100 CSK and 91 TSX images acquired during the winter 2021–2022 were used in the training. PAZ data for the season 2021–2022 were not available for training. Thus, we were not able to include PAZ in the training data.

The texture features, in addition to SAR σ ⁰, used were local autocorrelation, entropy, zero-crossing count and coefficient of variation (σ/μ).

Entropy E (Shannon, Reference Shannon1948) was computed as

(2)$$E = -\sum_{k = 0}^{255} p_k log_2 p_k,\; $$

where p _k's are the proportions of each gray tone k within each sliding computation window.

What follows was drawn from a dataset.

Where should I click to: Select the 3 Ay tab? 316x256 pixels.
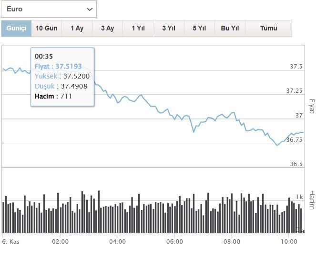point(107,29)
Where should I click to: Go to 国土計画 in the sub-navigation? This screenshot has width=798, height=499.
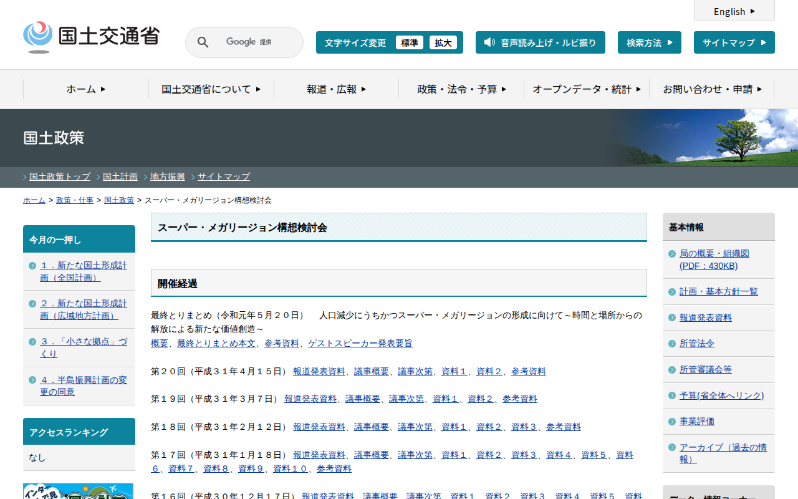pyautogui.click(x=120, y=177)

Auto-correlation C _A (Box and Jenkins, Reference Box and Jenkins1976) was computed as

(3)$$\matrix{& C_A( k,\; l) \cr & \quad = {\displaystyle\sum_{{ij} \in W} \left(I( i-k,\; j-l) -\mu_W \right)\left(I( i,\; j) -\mu_W \right)\over \vert B\vert \sigma_W^2},\; }$$

where I(k, l) is the pixel value at image location (k, l). Mean over the horizontal, vertical and diagonal directions i.e. (k, l) = (0, 1), (k, l) = (1, 0), (k, l) = (1, 1) and (k, l) = (1, − 1) was used to accomplish directional independence. The sliding computation window is here denoted by W. σ _W and μ _W are the mean and standard deviation within the window, respectively. The coefficient of variation is computed as

(4)$$C_v = \sigma_w / \mu_w,\; $$

where σ and μ are the standard deviation and mean within the window w. The count of zero crossings is the number of separate connected areas with pixel values exceeding local pixel value average computed over each SAR segment normalized by the segment area:

(5)$$Z_A = N_{zc} / A.$$

where N _ZC is the number of pixel blocks exceeding the segment average value withing a segment and A is the segment area (pixel count).

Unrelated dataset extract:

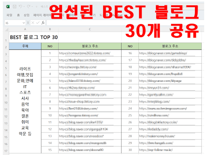This screenshot has width=207, height=155.
Task: Click the Insert Function fx icon
Action: [x=43, y=23]
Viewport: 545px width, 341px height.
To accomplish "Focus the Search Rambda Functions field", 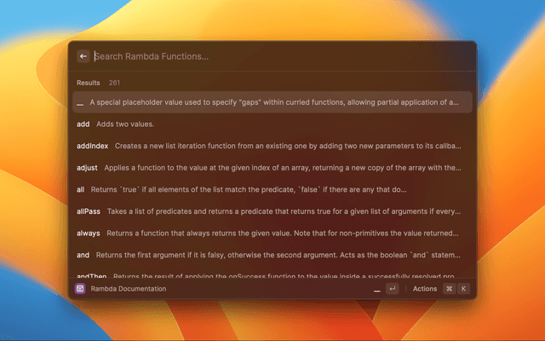I will (273, 56).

The significance of the features in the SIT estimation model can be estimated by the absolute value of the corresponding linear regression coefficient. Based on the regression coefficient magnitude the most significant features in the linear regression were ice chart SIT (H _I), Z _A, HIGHTSI SIT (H _H) and σ ⁰ but also the other included texture features had some significance. Of the modulation terms the product of H _H and Z _A was the most significant term. We do not provide the regression coefficient values here because they will be frequently updated as more training data will appear during the Baltic Sea winter seasons. Redefining the coefficients is a simple least-squares fit and it is fast to perform to include the moderate amount of new SIT measurements e.g. annually after each winter season.

Because applying the proposed linear regression directly seemed to produce too thick sea ice, even twice as thick as the measured SIT at some locations, a restricting normalization was applied to the SIT produced by the regression as a post-processing phase. The normalization maps the thickness within a mapped ice chart segment to be between the minimum and maximum ice chart SIT within the mapped ice chart segment. The mapping is linear, such that the lowest estimated SIT is mapped to the minimum ice chart SIT and highest estimated SIT to the maximum ice chart SIT.